Crowdsourced by customers

At the time of writing, (before Coronavirus roiled global markets) Freetrade was valued at £43m and preparing to close £7m following a second crowdfunding round. Their last funding attempt ended prematurely due to overwhelming demand from investors who put in £2m within a matter of minutes – a flood of interest that caused Crowdcube to crash, just as it did when Monzo launched its raise.

The key lesson is this. Freetrade first announced its existence in the Financial Times, despite not having delivered a single product. The idea alone was radical enough – the actual products would be crowdsourced by customers, therefore ensuring a great reception.

When the new internet launches, we can be sure to see a new big tech company adopting a similar model – a new, custodian Google perhaps? Moreover, I suspect that almost all new tech companies will be publicly listed and be largely owned – and guided – by their own customers.
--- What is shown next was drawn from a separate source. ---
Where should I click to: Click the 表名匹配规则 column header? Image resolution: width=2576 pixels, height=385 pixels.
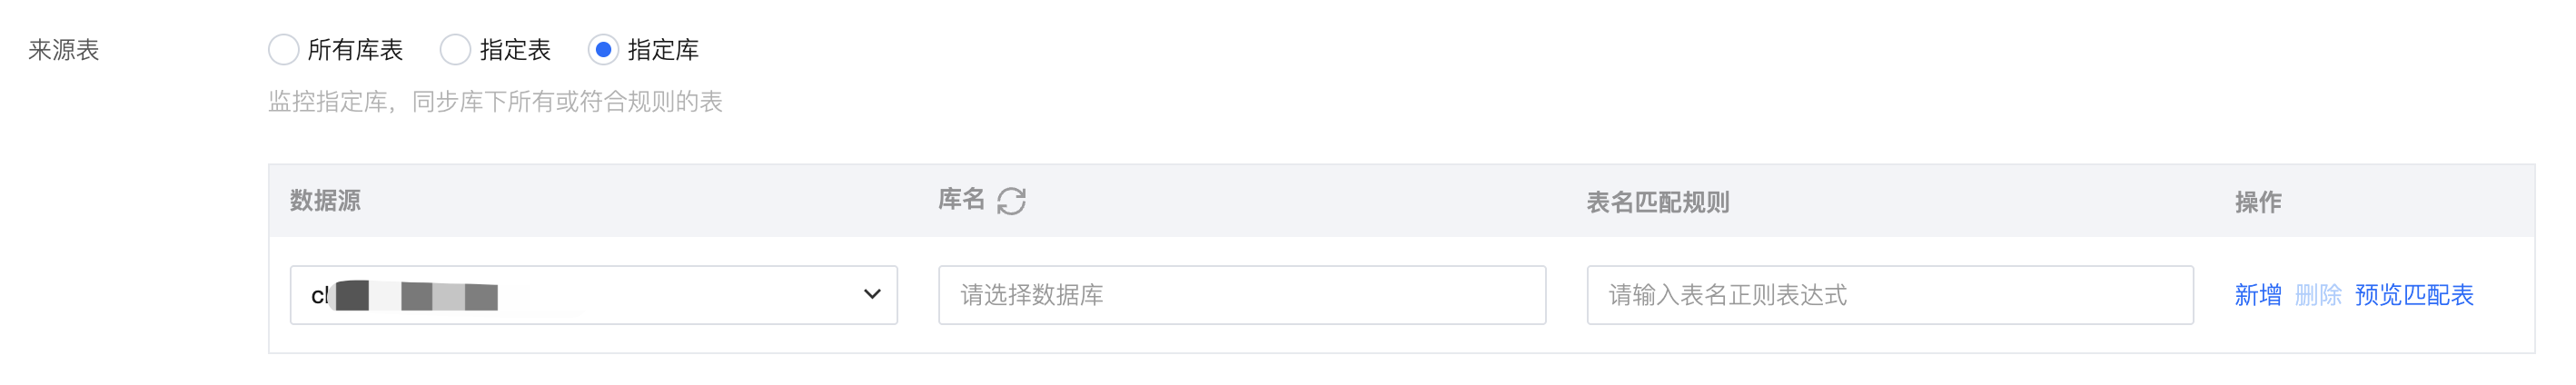1657,202
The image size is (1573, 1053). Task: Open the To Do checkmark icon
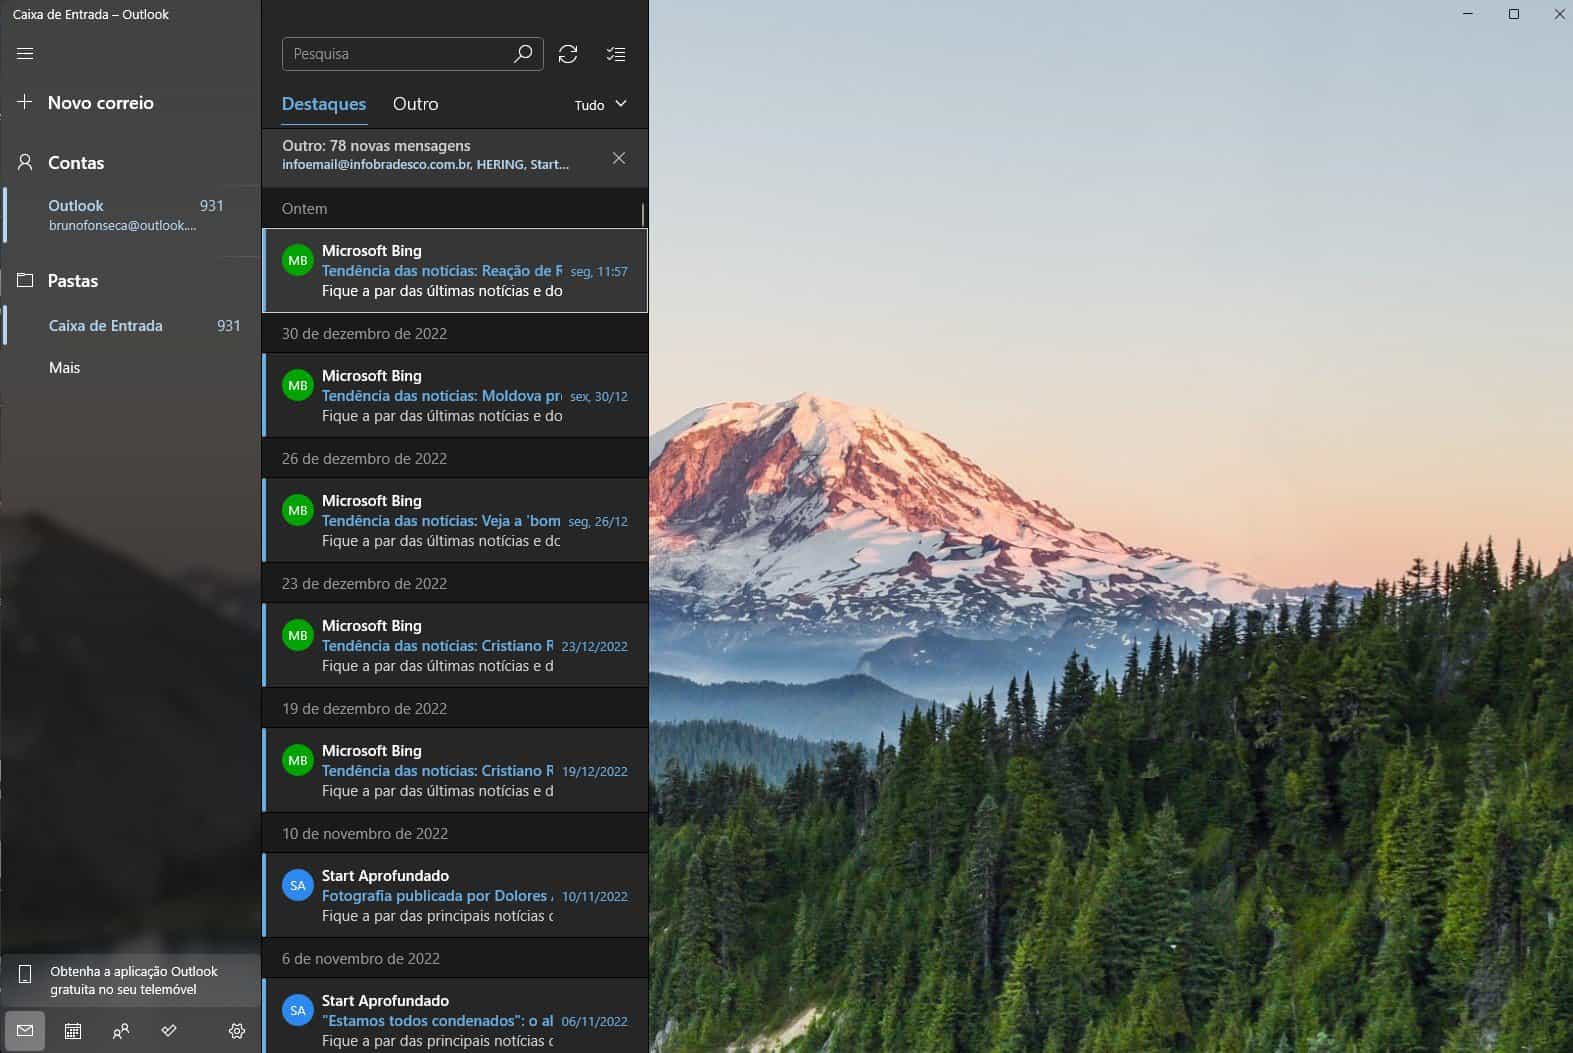coord(169,1031)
I appreciate that such a widespread change in the demands of customers and the attitudes of companies would be momentous. However, with the rapid rise of social media adoption, alternative finance and far closer company/customer relationships in the last 10 years, it’s evident how quickly seismic shifts can happen.

Alongside the evolving behaviour of customers and businesses and the continual advancement of technology, it really does feel like another transformation is imminent. I’m optimistic that it’ll result in individuals, and not big tech, holding the power. As with any prediction, of course, we’ll have to wait and see. One thing is for sure, though. We’re about to enter another fascinating new era.